P.-A. W. : Je commence par réfléchir au lieu où le spectacle se jouera. Si le metteur en scène me dit que la pièce sera montée à l’opéra de Strasbourg, je vais tout d’abord récupérer les plans du théâtre, puis je considère la jauge (le nombre de spectateurs) et l’heure de la représentation. De plus, y a-t-il des problèmes de visibilité dans la salle, c'est-à-dire est-ce que mon décor va être vu par tous les spectateurs ? Si elle est en fer à cheval, le rapport ne sera pas frontal par exemple. Si le spectacle est en alternance, je dois aussi prévoir les rangements dans les coulisses et dans les cintres, qui sont les dessus de la cage de scène. Je prends en compte toutes ces contraintes et paramètres, qui varient en fonction des lieux.


G. : Sentez-vous que votre regard et votre travail ont évolué au fil du temps ? Y a-t-il des constantes et évolutions particulières ?

P.-A. W. : Je pense que j’ai développé, à travers le monde, une manière particulière de représenter l’art vivant. Il ne faut jamais oublier que la présence réelle du spectateur devant une chose réelle dans un bâtiment ou à l’extérieur est vraiment très importante. J’insiste lourdement sur ça car votre génération est plutôt dans le virtuel. Ce que je revendique dans mon métier, c’est justement l’absence de virtualité : la présence réelle. Le spectateur qui vient voir une représentation doit être face à une chose incarnée, en chair et en os, avec son odeur, sa couleur, son bruit, sa matière, et tout ce qui produit les sensations, les pulsations, soit la réalité, l’incarnation vraie. J’essaie de ne jamais recourir au virtuel, de ne jamais passer par la vidéo, de ne jamais passer par toutes ces choses qui appartiennent à un autre imaginaire que celui de l’incarnation. J’essaie simplement de faire du théâtre.

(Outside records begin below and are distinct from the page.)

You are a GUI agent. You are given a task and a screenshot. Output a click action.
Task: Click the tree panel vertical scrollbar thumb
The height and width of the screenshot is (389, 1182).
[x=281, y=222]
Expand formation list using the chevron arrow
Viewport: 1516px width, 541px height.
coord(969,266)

G. : Vous avez réalisé des scénographies au théâtre comme à l’opéra. Quelles sont les différences dans votre approche ?

P.-A. W. : La scénographie signifie “l’écriture de la scène”. Celle-ci peut être théâtrale, musicale, dansée, performative, mais toujours devant des spectateurs vivants. Au théâtre, c’est le metteur en scène qui définit le

temps. À l’opéra, c’est la musique. On ne peut pas arrêter la musique, ni pour un changement de décor, ni pour faire arriver des gens : la musique est l’expression même du temps. Ainsi, lorsque Monsieur Verdi écrit dans son livret : “dix secondes pour faire entrer cent cinquante personnes”, cela signifie concrètement que ces cent cinquante personnes ne peuvent pas entrer “à pied”, qu’elles sont déjà sur scène et qu’elles apparaissent. Mes scénographies se caractérisent par des espaces en mouvement, car, selon moi, l’architecture en mouvement, c’est de la musique. Cela me permet de dire au spectateur “comme toi, tu ne peux pas bouger alors je vais faire bouger l’espace devant toi”.


G : Est-ce que la scénographie que vous proposez pour un même texte varie en fonction des metteurs en scène ?

P.-A. W. : J’ai ma propre esthétique, bien sûr, et si un metteur en scène demande à travailler avec moi, il est évident qu’il connaît mon travail : cela fait quand même quarante ans que je fais ce métier à travers le monde ! J’ai réalisé plus de trois cent scénographies. Un metteur en scène ne va pas me demander un décor “statique” alors que je suis réputé pour mes nombreux changements de décors.


Un dernier mot… On ne peut comprendre ni apprécier un opéra ou une pièce de théâtre sans être présent dans la salle de spectacle. La meilleure des captations sur internet ou à la télévision ne peut jamais reproduire la réalité d’une représentation en direct. C’est ici et maintenant que la chose se passe et contrairement à notre monde de virtualité, le théâtre est encore le seul endroit de communion entre les humains.